Dataset entries
>>
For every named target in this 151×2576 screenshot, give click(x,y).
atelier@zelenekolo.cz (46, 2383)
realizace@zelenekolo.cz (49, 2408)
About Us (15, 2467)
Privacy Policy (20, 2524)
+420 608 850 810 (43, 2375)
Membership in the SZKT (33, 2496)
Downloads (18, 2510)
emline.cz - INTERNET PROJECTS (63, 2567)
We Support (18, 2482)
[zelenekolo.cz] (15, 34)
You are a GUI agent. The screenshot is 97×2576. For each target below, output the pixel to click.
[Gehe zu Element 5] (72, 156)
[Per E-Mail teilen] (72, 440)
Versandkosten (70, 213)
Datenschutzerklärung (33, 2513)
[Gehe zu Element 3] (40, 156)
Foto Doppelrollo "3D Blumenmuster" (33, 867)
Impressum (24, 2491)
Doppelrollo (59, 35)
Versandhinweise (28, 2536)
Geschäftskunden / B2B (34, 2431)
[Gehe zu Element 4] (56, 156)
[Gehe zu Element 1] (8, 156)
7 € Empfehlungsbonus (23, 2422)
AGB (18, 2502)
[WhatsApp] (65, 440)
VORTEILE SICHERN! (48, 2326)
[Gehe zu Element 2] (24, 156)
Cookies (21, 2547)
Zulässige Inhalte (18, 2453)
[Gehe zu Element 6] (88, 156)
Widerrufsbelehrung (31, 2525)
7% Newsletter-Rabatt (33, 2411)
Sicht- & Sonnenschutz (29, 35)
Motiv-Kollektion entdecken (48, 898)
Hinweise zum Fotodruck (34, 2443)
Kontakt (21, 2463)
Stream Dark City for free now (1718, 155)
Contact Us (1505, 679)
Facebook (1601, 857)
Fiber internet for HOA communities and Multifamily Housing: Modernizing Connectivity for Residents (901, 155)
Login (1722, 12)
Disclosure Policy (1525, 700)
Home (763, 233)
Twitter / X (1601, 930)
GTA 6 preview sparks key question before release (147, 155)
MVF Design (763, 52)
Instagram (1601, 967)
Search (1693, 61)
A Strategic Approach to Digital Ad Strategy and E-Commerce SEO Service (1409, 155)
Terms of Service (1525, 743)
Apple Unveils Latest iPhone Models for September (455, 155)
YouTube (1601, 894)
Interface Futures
<<
Instructions to follow
Nothing but the lines from the top of the entries above through the line with "[zelenekolo.cz] (15, 34)" should be set down, each exactly as written.

Solved exercise
For every named target in this 151×2576 screenshot, give click(x,y).
atelier@zelenekolo.cz (46, 2383)
realizace@zelenekolo.cz (49, 2408)
About Us (15, 2467)
Privacy Policy (20, 2524)
+420 608 850 810 (43, 2375)
Membership in the SZKT (33, 2496)
Downloads (18, 2510)
emline.cz - INTERNET PROJECTS (63, 2567)
We Support (18, 2482)
[zelenekolo.cz] (15, 34)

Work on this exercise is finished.